"""

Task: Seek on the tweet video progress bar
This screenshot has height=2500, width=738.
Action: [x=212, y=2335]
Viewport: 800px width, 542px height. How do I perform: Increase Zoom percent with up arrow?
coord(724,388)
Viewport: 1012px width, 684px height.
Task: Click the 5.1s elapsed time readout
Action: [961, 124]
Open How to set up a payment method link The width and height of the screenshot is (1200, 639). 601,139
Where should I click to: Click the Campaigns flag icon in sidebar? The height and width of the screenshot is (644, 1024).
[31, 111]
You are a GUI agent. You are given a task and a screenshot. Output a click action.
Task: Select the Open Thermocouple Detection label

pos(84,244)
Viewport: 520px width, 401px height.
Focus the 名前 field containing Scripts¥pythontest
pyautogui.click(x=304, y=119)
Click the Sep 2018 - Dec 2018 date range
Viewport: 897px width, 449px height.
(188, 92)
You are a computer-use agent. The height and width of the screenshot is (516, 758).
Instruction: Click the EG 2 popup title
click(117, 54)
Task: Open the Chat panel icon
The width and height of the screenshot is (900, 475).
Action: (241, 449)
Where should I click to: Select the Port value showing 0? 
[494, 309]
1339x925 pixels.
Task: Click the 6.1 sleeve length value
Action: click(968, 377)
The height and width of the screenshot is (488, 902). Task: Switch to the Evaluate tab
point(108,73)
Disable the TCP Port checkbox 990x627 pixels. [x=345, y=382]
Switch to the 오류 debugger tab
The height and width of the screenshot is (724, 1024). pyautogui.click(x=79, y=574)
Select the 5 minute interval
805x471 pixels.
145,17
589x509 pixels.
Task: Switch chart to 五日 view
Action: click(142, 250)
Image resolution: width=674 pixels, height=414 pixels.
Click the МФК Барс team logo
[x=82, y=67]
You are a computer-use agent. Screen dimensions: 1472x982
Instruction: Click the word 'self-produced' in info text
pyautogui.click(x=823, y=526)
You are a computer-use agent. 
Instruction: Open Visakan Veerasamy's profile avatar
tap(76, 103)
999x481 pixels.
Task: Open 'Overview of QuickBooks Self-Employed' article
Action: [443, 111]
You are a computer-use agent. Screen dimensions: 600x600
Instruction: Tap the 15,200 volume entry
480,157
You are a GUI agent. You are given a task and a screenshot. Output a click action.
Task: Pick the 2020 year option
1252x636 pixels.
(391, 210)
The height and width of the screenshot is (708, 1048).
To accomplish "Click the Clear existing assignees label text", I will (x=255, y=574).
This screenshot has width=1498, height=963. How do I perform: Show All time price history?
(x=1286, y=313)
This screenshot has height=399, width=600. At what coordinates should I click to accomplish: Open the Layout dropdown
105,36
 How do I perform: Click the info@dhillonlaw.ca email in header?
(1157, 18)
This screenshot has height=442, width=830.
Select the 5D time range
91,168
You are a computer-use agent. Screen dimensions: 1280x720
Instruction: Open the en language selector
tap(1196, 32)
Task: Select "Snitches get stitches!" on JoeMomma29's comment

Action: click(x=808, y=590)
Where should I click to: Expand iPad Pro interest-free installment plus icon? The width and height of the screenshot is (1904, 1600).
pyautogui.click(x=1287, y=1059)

"""

**Task item:**
Return only the count of lines in the listing above that hold the string "agent".

**Your solution:**
7